# [Required action]
Repeat, please, only the lines from the top of the data down to the line with "Select cell A7"; include both of those lines.
--- Exercise inputs Enclosed Below ---
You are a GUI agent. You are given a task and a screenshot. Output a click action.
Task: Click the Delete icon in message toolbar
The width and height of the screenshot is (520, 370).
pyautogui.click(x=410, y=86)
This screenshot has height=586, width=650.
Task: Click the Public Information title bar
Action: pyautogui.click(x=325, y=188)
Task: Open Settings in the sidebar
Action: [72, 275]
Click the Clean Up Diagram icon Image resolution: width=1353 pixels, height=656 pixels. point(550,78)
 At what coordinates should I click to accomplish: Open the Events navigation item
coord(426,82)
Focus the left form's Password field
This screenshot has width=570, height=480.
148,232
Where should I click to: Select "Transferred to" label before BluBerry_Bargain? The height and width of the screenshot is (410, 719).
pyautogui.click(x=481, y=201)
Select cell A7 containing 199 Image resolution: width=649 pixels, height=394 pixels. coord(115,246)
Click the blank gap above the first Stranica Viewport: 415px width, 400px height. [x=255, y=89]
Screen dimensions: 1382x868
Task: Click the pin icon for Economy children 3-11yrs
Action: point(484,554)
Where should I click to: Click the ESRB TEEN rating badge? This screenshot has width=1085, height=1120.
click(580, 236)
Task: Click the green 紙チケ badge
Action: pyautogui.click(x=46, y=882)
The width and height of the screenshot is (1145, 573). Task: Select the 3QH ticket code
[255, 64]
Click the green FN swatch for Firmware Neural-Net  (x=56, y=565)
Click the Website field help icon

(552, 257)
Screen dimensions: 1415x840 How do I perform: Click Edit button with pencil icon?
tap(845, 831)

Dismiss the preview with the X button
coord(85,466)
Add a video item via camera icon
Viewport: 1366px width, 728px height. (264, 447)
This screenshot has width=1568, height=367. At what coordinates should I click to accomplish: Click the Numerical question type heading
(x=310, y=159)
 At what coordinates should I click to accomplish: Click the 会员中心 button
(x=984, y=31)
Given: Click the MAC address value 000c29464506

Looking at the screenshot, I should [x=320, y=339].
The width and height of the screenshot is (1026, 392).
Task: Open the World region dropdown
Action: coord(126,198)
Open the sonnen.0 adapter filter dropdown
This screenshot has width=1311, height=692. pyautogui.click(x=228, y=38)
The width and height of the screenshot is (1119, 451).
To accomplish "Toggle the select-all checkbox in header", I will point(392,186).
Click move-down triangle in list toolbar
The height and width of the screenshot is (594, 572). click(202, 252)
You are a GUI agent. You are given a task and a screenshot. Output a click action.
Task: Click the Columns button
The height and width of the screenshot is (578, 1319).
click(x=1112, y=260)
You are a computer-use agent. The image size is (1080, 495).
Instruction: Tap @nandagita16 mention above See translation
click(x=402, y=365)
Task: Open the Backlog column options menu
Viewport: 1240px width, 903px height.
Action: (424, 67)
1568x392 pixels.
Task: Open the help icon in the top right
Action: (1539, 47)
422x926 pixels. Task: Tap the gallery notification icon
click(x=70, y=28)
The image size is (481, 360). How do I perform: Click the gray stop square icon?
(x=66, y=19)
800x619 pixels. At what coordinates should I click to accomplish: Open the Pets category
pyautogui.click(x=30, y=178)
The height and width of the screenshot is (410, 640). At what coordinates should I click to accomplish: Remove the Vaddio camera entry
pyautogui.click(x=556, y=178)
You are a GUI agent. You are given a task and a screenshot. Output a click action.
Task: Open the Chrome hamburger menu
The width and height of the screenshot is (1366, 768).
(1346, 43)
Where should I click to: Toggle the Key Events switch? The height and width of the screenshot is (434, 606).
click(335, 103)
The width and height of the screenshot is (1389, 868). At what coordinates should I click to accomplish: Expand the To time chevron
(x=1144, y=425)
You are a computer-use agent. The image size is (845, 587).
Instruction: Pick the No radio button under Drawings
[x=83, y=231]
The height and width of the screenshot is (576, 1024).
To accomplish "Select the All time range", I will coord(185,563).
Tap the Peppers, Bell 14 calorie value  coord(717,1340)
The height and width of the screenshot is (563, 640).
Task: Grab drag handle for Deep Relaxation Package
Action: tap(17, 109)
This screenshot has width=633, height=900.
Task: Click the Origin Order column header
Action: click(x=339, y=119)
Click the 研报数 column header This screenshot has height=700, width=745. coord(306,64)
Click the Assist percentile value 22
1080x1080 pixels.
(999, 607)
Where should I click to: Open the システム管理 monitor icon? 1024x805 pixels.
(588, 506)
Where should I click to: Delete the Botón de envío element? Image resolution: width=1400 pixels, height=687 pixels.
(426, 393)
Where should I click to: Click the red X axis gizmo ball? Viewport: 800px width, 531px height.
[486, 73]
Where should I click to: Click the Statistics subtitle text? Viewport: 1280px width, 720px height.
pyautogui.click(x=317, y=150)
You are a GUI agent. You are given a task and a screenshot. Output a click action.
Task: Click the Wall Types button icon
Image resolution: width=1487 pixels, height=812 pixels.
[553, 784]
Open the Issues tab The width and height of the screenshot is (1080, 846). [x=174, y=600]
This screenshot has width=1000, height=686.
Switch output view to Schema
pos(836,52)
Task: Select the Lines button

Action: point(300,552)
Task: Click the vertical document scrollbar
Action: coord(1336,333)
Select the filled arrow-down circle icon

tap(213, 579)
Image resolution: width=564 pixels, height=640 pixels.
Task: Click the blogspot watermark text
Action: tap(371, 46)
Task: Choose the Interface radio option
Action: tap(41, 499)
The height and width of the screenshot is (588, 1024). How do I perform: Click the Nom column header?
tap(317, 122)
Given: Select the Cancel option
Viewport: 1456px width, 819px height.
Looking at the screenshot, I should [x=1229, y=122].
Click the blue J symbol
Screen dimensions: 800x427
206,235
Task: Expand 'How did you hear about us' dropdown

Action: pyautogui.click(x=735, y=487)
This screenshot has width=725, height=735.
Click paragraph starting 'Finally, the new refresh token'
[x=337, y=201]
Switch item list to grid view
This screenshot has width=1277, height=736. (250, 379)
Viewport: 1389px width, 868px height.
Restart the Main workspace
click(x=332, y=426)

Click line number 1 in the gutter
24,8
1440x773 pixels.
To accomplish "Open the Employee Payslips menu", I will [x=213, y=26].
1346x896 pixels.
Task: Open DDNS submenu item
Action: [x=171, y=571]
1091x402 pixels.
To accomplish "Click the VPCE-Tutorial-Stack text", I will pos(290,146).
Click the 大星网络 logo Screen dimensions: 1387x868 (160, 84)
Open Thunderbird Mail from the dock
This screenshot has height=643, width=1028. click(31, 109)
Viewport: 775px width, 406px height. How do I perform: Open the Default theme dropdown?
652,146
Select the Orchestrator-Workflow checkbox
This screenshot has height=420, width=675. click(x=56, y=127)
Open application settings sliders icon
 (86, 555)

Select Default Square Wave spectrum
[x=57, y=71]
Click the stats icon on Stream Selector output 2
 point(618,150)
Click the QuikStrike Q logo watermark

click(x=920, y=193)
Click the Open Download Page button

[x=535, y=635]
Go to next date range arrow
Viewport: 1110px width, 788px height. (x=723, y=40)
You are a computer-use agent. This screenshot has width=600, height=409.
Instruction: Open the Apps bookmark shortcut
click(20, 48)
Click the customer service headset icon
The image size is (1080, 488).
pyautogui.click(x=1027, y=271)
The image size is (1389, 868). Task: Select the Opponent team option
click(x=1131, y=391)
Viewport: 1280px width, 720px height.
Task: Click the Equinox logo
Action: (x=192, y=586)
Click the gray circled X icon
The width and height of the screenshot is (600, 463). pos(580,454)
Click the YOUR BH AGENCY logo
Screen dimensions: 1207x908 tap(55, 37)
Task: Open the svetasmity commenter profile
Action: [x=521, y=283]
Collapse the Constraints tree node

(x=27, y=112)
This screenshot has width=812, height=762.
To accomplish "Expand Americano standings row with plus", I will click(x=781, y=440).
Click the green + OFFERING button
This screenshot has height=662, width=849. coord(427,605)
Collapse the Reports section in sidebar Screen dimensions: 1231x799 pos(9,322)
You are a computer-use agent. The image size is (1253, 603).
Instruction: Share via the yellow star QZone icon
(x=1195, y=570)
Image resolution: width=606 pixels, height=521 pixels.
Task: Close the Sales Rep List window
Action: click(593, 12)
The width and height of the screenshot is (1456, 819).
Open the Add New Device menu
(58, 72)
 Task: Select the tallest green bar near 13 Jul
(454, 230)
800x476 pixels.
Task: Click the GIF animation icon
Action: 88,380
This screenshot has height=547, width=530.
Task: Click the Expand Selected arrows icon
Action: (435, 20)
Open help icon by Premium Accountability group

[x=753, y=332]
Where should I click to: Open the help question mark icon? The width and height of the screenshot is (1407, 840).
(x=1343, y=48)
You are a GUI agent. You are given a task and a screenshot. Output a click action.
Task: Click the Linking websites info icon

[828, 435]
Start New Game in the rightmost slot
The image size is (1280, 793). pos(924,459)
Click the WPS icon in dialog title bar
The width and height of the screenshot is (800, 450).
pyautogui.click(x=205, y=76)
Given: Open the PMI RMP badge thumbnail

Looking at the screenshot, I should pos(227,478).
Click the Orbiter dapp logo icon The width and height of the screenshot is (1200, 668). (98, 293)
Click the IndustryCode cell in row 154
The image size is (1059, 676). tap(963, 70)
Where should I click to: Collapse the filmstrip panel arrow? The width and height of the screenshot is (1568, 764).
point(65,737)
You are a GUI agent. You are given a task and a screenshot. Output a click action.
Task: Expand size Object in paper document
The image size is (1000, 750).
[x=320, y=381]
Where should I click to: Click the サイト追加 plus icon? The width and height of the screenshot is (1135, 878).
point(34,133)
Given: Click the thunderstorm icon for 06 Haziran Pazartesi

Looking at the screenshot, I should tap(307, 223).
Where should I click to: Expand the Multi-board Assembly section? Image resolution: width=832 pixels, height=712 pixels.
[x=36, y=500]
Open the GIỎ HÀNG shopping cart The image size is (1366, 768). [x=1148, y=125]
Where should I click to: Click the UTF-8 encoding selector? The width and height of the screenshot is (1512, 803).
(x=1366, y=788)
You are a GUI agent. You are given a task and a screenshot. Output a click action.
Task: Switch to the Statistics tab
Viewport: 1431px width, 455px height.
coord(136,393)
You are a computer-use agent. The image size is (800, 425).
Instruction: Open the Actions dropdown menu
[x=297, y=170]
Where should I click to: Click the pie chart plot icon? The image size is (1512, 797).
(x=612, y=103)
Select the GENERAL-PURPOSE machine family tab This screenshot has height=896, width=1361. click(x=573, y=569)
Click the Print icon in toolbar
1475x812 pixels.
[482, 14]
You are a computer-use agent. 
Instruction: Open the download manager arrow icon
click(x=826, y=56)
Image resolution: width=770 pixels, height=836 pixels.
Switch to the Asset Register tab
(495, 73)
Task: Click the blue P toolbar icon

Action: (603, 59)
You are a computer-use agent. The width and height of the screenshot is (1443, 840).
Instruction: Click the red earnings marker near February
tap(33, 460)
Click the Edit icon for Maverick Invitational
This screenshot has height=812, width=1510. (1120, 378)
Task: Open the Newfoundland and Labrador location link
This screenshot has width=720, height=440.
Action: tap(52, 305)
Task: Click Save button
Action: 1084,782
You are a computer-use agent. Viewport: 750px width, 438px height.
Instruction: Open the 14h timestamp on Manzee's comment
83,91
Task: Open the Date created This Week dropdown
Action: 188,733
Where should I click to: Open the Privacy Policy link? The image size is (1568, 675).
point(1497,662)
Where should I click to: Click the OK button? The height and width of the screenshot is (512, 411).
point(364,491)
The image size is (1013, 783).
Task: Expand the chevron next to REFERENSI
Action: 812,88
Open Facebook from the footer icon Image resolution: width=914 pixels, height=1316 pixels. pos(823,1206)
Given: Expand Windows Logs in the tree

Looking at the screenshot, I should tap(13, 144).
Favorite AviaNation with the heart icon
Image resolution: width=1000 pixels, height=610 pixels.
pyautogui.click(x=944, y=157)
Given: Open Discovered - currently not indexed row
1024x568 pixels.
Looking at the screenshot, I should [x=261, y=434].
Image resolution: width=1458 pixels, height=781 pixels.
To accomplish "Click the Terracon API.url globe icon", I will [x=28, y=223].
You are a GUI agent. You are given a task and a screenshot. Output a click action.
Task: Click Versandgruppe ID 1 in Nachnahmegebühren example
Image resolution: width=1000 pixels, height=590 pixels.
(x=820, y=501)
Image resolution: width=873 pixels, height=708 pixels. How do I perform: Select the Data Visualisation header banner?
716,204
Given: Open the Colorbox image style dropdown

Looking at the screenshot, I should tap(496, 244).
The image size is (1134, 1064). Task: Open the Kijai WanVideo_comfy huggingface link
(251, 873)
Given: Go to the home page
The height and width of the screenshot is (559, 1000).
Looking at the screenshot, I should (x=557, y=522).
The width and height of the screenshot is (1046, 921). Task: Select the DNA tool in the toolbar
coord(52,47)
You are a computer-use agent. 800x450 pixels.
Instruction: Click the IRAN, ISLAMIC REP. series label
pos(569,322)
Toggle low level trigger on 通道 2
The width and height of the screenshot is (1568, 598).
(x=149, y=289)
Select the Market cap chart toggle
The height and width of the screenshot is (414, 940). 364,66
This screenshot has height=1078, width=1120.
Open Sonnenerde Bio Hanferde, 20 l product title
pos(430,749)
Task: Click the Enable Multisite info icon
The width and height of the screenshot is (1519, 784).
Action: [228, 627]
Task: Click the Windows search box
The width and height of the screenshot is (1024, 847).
--- End of Enclosed Exercise inputs ---
# [Solution to this exercise]
You are a GUI agent. You are given a task and a screenshot. Output a click action.
Task: Click the Delete icon in message toolbar
The width and height of the screenshot is (520, 370).
pyautogui.click(x=410, y=86)
This screenshot has height=586, width=650.
Task: Click the Public Information title bar
Action: pyautogui.click(x=325, y=188)
Task: Open Settings in the sidebar
Action: [72, 275]
Click the Clean Up Diagram icon Image resolution: width=1353 pixels, height=656 pixels. point(550,78)
 At what coordinates should I click to accomplish: Open the Events navigation item
coord(426,82)
Focus the left form's Password field
This screenshot has width=570, height=480.
148,232
Where should I click to: Select "Transferred to" label before BluBerry_Bargain? The height and width of the screenshot is (410, 719).
pyautogui.click(x=481, y=201)
Select cell A7 containing 199 Image resolution: width=649 pixels, height=394 pixels. coord(115,246)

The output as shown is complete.